And so I'm gonna – right now, I think my allocated is still set at two. That's a fine place. I'd like it to be kind of small because I'd like to test kind of the – some of the initial allocations. So I'll go ahead and add a couple more people so I can see that I know that – at that point, if I've gotten to five, I'm gonna have to double once and then again to get there. And let's, I'll take out my error case here, see that I've managed to allocate and move stuff around. Got my five names back out without running into anything crazy, so that makes me feel good about what I got there.

So I could go on to show you what insert and remove do; I think I'm probably gonna skip that because I'd rather talk about the template thing. But I could just tell you – I could sketch the [inaudible]: what does insert at do, what does remove at do? Basically, that they're doing the string – the array shuffling for you. If you say insert at some position, it has to move everything down by one and then put in there. Whereas at is actually just tacking it onto the end of the existing ones. The insert and remove have to do the shuffle to either close up the space or open up a space.

They'll probably both need to look at the capacity as well. That the – if you're inserting and you're already at capacity, you better double before you start. And then the remove at, also may actually want to have a shrink capacity. Where when we realize we previously were allocated much larger and we've gotten a lot smaller, should we take away some of that space.

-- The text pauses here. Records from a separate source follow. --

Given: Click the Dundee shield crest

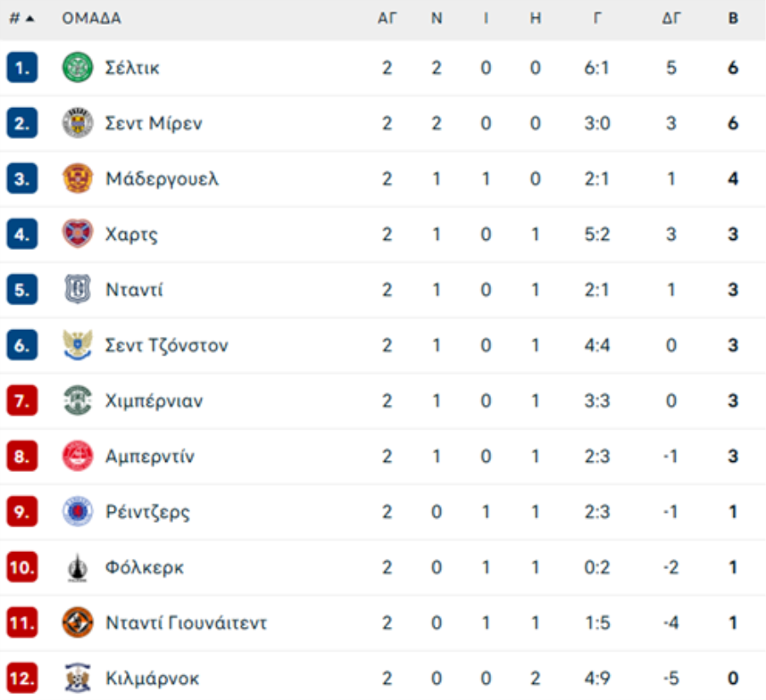Looking at the screenshot, I should [x=77, y=289].
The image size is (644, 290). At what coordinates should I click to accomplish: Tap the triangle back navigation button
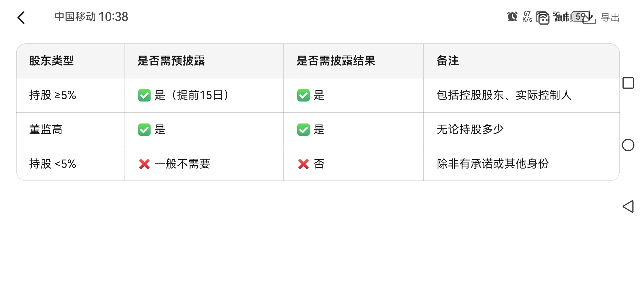pyautogui.click(x=628, y=206)
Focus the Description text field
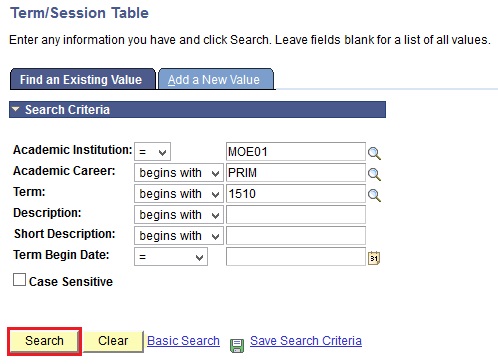 click(296, 215)
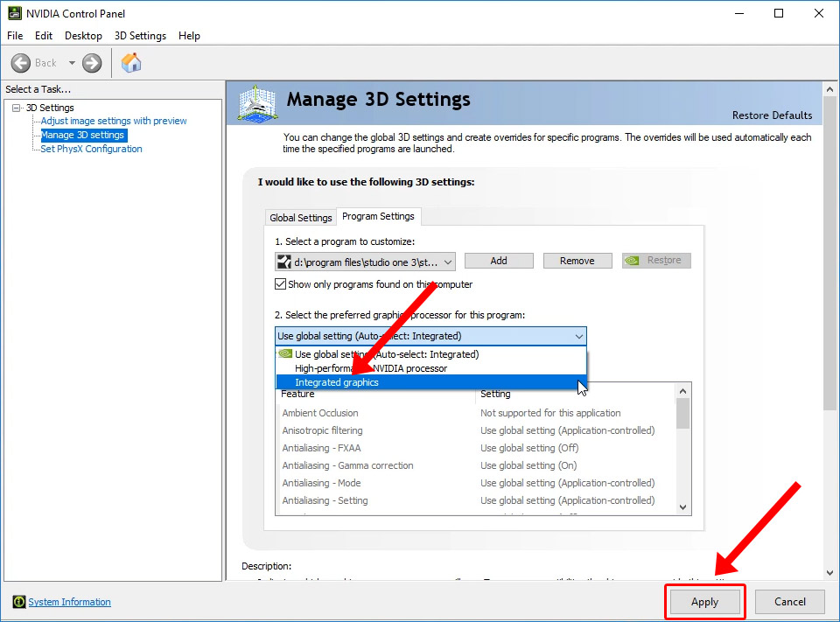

A lot of times the implementations don't bother with that case. They figure, "Ah, it's already allocated, just keep it around. You might need it again later". So it may be that actually we just leave it over-allocated, even when we've deleted a lot of elements, but if we were being tidy we could take an effort there.

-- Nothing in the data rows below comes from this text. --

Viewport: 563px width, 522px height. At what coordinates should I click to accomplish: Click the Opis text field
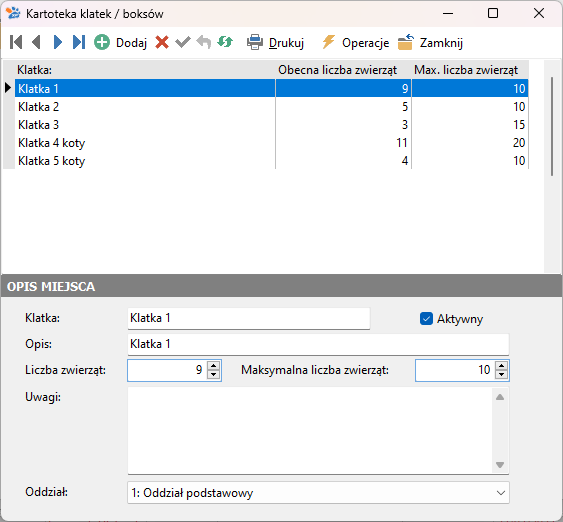point(318,344)
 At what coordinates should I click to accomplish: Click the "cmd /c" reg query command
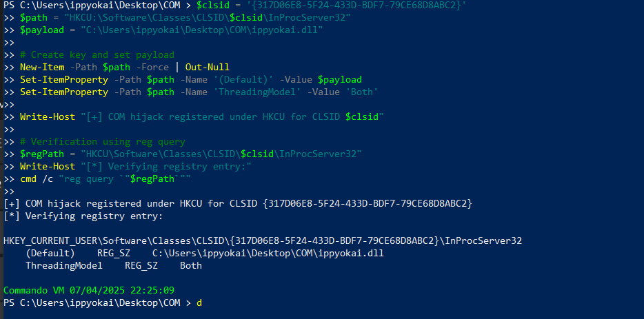105,178
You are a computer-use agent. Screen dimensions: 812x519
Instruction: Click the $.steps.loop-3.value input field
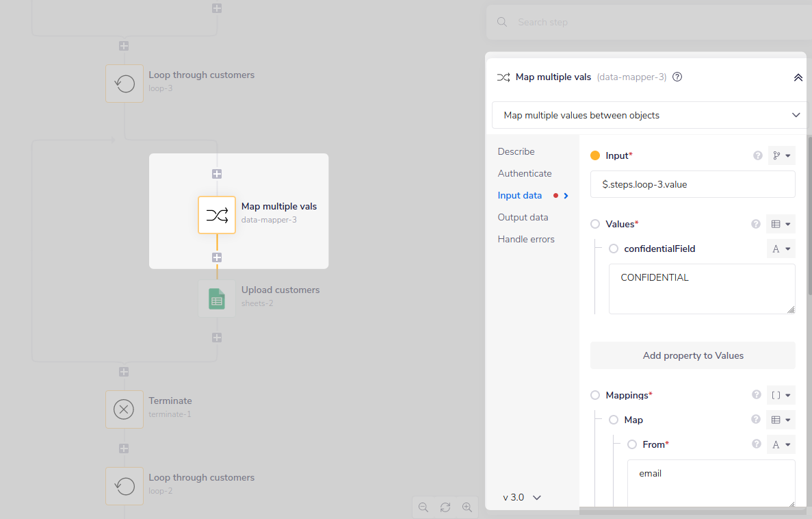click(x=692, y=183)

What I want to do is switch it to a template. So if you have questions about the code I have right here, now would be a really good time to ask before I start mucking it up. Way in the back?

Student:[Inaudible].

Instructor (Julie Zelenski): I will. You know that's a really good idea because if I – at this point, I'll start to change it and then it's gonna be something else before we're all done. So let me take a snapshot of what we have here so that I – before I destroy it.

Question?

Student: When does the deconstructor get called?

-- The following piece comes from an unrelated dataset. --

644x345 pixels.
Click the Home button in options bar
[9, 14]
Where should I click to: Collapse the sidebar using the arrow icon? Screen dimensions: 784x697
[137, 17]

Instructor (Julie Zelenski): Okay, so the destructor gets called in the most – there are two cases it gets called. One is when the – so the constructor gets called when you declare it, and then destructor gets called when it goes out of scope. So at the opening brace of the block where you declared it in, is when the constructor's happening, and then when you leave that. So in the case of this program, it's at the end of May, but and if it were in some called function or in the body of a for loop or something, it would get called when you enter the loop and then called as – destroyed as it left.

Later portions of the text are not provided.